Transcribe all of the records precisely as they are presented.

(Stored data entries)
______________________________
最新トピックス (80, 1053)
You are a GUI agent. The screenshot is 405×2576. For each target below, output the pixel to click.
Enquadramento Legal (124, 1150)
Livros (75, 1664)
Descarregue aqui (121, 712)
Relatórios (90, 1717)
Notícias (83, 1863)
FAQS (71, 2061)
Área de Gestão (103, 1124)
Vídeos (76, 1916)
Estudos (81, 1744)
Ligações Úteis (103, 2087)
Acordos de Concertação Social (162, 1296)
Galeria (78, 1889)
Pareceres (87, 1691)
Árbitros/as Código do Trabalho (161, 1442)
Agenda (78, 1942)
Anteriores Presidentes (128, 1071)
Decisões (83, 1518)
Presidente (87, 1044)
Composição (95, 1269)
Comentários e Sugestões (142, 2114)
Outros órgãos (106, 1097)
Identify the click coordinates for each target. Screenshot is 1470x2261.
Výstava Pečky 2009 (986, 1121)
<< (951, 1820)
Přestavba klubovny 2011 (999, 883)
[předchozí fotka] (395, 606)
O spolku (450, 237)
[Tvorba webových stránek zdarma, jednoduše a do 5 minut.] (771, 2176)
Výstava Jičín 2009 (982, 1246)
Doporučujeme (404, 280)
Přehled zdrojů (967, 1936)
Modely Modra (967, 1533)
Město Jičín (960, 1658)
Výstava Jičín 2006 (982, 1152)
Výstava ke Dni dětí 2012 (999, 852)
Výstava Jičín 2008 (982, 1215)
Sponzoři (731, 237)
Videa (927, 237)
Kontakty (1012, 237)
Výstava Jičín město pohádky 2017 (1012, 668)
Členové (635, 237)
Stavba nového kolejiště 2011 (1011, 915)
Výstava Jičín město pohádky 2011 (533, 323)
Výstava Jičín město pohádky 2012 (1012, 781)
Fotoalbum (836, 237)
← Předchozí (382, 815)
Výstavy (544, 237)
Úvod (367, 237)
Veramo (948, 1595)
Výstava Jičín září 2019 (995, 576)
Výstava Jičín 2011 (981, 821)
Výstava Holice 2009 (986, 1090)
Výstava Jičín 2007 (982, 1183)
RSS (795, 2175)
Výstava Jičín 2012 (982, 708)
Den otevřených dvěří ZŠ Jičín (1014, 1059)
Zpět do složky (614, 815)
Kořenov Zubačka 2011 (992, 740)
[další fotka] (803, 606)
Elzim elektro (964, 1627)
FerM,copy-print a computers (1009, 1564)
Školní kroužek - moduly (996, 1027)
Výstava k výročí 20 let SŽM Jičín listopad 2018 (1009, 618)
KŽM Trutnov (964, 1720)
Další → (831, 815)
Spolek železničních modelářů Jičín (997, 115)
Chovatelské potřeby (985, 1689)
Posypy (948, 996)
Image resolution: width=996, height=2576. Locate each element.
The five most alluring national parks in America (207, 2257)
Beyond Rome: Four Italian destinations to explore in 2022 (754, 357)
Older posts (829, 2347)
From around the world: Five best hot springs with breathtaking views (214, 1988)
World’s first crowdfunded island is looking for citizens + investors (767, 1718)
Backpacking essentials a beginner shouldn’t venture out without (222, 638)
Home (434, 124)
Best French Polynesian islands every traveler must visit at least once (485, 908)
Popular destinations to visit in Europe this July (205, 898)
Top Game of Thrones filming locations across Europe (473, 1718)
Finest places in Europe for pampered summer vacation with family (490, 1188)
______________________________
▶ _Reply_:
最新トピックス (80, 1053)
You are a GUI agent. The screenshot is 405×2576. For each target below, output the pixel to click.
Enquadramento Legal (124, 1150)
Livros (75, 1664)
Descarregue aqui (121, 712)
Relatórios (90, 1717)
Notícias (83, 1863)
FAQS (71, 2061)
Área de Gestão (103, 1124)
Vídeos (76, 1916)
Estudos (81, 1744)
Ligações Úteis (103, 2087)
Acordos de Concertação Social (162, 1296)
Galeria (78, 1889)
Pareceres (87, 1691)
Árbitros/as Código do Trabalho (161, 1442)
Agenda (78, 1942)
Anteriores Presidentes (128, 1071)
Decisões (83, 1518)
Presidente (87, 1044)
Composição (95, 1269)
Comentários e Sugestões (142, 2114)
Outros órgãos (106, 1097)
Identify the click coordinates for each target. Screenshot is 1470x2261.
Výstava Pečky 2009 (986, 1121)
<< (951, 1820)
Přestavba klubovny 2011 (999, 883)
[předchozí fotka] (395, 606)
O spolku (450, 237)
[Tvorba webových stránek zdarma, jednoduše a do 5 minut.] (771, 2176)
Výstava Jičín 2009 (982, 1246)
Doporučujeme (404, 280)
Přehled zdrojů (967, 1936)
Modely Modra (967, 1533)
Město Jičín (960, 1658)
Výstava Jičín 2006 (982, 1152)
Výstava ke Dni dětí 2012 (999, 852)
Výstava Jičín 2008 (982, 1215)
Sponzoři (731, 237)
Videa (927, 237)
Kontakty (1012, 237)
Výstava Jičín město pohádky 2017 (1012, 668)
Členové (635, 237)
Stavba nového kolejiště 2011 (1011, 915)
Výstava Jičín město pohádky 2011 (533, 323)
Výstava Jičín město pohádky 2012 (1012, 781)
Fotoalbum (836, 237)
← Předchozí (382, 815)
Výstavy (544, 237)
Úvod (367, 237)
Veramo (948, 1595)
Výstava Jičín září 2019 (995, 576)
Výstava Jičín 2011 (981, 821)
Výstava Holice 2009 (986, 1090)
Výstava Jičín 2007 (982, 1183)
RSS (795, 2175)
Výstava Jičín 2012 (982, 708)
Den otevřených dvěří ZŠ Jičín (1014, 1059)
Zpět do složky (614, 815)
Kořenov Zubačka 2011 (992, 740)
[další fotka] (803, 606)
Elzim elektro (964, 1627)
FerM,copy-print a computers (1009, 1564)
Školní kroužek - moduly (996, 1027)
Výstava k výročí 20 let SŽM Jičín listopad 2018 (1009, 618)
KŽM Trutnov (964, 1720)
Další → (831, 815)
Spolek železničních modelářů Jičín (997, 115)
Chovatelské potřeby (985, 1689)
Posypy (948, 996)
Image resolution: width=996, height=2576. Locate each element.
The five most alluring national parks in America (207, 2257)
Beyond Rome: Four Italian destinations to explore in 2022 (754, 357)
Older posts (829, 2347)
From around the world: Five best hot springs with breathtaking views (214, 1988)
World’s first crowdfunded island is looking for citizens + investors (767, 1718)
Backpacking essentials a beginner shouldn’t venture out without (222, 638)
Home (434, 124)
Best French Polynesian islands every traveler must visit at least once (485, 908)
Popular destinations to visit in Europe this July (205, 898)
Top Game of Thrones filming locations across Europe (473, 1718)
Finest places in Europe for pampered summer vacation with family (490, 1188)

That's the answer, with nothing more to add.